- Born: 24 June 1817
- Died: 12 October 1883 (aged 66)
- Citizenship: France
- Scientific career
- Fields: Chemistry
- Thesis: Recherches sur les éthers cyaniques et leurs isomères (1866)

= François Stanislas Cloez =

French chemist

François Stanislas Cloez (24 June 1817 – 12 October 1883) was a French chemist, who authored both as "F. S. Cloez" and "S. Cloez", and is known for his pioneering role in analytical chemistry during the 19th century. He was a founder and later president of the Chemistry Society of France.

In 1851, Cloez and Italian chemist Stanislao Cannizzaro, working on collaborative research, prepared cyanamide by the action of ammonia on cyanogen chloride in ethereal solution.

In the 1870s, he commenced the identification of the constituents of individual essential oils and their classification into groups according to their suitability for medicinal, industrial and perfumery purposes. He identified the major constituent of eucalyptus oil, which he called "eucalyptol" (now generally known as cineole). In honour of his work on eucalyptus oil Eucalyptus cloeziana (Gympie messmate) is named after him.

Cloez also played a role in developing a theory on the origin of life elsewhere in the Solar System.

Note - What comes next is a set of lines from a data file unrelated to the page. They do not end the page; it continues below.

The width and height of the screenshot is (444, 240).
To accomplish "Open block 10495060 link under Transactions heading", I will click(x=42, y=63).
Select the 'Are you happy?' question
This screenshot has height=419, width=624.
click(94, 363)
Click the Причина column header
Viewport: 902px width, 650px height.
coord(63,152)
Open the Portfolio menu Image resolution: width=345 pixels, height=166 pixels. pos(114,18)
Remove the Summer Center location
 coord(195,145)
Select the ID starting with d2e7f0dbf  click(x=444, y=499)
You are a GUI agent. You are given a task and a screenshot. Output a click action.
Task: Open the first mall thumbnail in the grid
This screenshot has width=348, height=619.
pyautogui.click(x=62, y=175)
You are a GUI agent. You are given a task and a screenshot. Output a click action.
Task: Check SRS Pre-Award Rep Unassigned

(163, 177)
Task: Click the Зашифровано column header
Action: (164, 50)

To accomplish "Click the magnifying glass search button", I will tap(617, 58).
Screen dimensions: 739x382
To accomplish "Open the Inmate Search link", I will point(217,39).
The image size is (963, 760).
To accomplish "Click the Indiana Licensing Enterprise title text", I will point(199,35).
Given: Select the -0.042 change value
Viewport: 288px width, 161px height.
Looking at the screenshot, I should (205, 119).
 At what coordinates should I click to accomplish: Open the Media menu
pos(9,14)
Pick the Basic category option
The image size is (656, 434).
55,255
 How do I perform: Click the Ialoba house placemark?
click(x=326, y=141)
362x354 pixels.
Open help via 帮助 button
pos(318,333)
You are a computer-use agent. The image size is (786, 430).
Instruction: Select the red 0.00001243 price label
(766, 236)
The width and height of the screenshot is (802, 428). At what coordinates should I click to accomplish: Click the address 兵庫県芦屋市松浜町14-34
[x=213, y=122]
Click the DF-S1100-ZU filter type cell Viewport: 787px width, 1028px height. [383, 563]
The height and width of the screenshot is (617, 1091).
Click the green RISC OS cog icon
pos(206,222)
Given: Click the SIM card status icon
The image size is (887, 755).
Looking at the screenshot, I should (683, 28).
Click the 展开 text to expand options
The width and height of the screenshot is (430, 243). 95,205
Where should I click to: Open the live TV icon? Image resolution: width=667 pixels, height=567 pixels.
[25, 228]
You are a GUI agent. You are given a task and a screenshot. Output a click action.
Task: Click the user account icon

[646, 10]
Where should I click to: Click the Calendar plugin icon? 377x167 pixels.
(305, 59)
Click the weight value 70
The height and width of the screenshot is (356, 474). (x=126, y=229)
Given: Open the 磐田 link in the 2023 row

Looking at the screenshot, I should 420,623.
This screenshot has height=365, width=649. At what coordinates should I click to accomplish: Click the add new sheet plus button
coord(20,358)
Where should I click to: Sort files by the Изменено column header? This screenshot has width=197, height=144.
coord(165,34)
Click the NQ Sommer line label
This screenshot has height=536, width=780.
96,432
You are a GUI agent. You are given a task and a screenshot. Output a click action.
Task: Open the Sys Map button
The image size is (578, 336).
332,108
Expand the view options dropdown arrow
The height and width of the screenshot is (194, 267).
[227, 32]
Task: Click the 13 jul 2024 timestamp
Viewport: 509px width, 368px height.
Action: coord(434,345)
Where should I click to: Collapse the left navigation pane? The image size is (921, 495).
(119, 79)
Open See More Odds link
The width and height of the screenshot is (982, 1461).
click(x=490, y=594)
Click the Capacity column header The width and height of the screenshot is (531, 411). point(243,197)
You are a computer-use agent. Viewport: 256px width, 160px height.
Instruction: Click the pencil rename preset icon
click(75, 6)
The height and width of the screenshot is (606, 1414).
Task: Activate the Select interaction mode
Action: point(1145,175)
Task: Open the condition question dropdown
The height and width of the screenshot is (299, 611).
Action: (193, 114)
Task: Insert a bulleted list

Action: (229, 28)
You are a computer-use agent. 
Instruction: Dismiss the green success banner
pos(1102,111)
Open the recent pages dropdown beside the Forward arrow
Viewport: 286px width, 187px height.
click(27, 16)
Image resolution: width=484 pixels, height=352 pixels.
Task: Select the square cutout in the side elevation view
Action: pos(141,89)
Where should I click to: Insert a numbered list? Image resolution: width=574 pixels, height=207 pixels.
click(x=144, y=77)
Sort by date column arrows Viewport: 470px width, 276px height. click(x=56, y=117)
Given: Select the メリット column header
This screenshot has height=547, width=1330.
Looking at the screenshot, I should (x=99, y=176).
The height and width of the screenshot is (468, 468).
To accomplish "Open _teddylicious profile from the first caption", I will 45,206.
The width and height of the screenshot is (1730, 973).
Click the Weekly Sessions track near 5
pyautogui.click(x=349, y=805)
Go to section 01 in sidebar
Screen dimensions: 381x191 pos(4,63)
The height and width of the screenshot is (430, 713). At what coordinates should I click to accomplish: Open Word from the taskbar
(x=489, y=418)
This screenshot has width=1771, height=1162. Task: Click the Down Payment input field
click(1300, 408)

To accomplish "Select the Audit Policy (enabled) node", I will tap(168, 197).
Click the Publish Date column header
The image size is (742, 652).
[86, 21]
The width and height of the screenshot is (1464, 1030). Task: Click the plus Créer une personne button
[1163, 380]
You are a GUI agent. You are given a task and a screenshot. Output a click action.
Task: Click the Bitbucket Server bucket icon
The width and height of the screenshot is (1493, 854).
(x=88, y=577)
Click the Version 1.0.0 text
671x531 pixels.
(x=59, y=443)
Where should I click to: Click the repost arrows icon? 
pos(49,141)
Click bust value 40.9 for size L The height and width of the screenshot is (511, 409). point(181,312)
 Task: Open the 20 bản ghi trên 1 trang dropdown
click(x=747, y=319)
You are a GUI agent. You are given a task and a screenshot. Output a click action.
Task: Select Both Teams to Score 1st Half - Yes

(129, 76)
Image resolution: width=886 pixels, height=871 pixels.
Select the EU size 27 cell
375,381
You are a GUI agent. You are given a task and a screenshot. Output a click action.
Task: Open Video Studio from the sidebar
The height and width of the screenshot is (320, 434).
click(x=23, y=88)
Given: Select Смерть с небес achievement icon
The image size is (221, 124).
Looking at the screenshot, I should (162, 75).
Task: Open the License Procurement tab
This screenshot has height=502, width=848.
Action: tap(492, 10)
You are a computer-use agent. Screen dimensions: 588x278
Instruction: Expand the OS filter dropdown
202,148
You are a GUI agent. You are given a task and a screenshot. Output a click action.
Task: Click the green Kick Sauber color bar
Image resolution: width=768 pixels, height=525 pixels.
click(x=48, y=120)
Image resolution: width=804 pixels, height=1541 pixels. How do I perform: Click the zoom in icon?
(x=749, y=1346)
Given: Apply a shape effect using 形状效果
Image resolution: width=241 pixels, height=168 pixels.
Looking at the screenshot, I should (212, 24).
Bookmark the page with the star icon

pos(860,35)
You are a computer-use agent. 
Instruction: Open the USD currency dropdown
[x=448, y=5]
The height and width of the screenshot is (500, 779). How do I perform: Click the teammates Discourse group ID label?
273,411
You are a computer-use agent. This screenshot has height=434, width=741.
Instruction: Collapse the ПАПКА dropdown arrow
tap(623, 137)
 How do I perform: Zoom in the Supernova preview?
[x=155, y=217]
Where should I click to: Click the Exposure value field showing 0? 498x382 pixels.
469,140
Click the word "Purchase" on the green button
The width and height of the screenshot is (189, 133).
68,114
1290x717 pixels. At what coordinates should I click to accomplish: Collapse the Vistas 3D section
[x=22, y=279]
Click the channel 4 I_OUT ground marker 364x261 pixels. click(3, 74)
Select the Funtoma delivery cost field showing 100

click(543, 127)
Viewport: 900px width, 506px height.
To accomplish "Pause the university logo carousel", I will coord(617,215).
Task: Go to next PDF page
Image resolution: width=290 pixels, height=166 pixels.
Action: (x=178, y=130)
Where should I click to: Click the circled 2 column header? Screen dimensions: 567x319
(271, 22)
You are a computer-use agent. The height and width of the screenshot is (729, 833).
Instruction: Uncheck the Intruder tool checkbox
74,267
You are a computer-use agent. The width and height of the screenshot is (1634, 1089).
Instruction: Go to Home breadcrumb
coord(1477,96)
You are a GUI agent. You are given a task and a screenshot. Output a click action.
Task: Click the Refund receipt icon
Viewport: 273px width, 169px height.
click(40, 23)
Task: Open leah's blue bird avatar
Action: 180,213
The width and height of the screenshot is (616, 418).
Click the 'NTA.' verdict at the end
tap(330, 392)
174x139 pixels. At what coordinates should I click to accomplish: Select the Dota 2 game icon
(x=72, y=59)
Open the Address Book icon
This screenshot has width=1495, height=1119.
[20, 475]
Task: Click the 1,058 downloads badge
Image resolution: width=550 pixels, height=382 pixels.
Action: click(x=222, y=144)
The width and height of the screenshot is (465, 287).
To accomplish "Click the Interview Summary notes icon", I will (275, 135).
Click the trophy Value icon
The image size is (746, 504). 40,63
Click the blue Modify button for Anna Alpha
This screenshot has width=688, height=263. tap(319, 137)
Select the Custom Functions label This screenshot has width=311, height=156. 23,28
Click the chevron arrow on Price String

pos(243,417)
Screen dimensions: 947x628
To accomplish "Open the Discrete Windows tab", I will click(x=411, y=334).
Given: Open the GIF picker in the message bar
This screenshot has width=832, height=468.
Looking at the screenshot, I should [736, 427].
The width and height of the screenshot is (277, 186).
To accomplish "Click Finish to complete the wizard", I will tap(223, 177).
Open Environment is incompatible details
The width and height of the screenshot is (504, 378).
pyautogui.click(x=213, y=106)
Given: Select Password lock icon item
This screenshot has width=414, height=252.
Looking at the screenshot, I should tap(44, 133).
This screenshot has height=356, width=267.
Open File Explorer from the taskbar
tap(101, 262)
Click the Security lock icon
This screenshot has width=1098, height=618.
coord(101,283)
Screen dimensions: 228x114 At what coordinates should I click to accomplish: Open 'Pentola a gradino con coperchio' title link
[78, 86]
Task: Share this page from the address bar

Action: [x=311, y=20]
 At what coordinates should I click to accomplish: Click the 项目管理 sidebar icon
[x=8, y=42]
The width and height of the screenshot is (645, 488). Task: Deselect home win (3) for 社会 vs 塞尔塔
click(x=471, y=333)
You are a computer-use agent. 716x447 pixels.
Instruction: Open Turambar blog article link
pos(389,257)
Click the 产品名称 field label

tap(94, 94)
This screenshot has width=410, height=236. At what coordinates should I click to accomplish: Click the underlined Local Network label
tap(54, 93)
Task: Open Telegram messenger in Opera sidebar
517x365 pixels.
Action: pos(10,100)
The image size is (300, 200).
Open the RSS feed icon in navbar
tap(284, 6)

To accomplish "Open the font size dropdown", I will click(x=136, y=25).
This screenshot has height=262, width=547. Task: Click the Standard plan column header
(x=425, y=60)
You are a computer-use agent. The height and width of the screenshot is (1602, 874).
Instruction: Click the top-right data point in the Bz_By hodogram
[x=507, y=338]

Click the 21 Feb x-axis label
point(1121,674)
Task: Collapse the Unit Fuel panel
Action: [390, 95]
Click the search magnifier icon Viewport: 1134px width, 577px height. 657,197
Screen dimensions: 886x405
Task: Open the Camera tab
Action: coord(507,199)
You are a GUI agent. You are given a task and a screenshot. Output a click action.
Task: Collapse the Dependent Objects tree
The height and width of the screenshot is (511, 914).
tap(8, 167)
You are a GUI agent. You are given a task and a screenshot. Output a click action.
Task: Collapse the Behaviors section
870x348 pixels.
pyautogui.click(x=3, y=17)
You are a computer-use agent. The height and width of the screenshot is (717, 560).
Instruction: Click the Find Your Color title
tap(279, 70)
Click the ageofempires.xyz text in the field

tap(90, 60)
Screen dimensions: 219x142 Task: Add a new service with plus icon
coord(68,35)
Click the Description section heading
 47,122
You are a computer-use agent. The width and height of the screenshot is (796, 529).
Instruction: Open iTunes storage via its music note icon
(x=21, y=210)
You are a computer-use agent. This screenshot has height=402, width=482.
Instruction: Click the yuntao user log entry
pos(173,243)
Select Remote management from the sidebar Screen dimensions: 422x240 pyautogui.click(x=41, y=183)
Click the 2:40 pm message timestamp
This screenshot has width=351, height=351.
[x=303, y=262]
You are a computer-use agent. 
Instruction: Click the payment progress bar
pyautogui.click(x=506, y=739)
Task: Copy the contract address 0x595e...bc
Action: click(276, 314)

In 1864, Cloez was the first scientist to examine a carbonaceous chondrite, the Orgueil meteorite, after it had fallen in France. Cloez said that its content "would seem to indicate the existence of organized substances in celestial bodies."

The Orgueil meteorite was subject to a hoax, when a sample of the meteorite was contaminated with a rush seed. The hoax was discovered in the 1960s when the meteorite was being examined for evidence of extraterrestrial biological material. There is no suggestion in literature that Cloez was party to this hoax.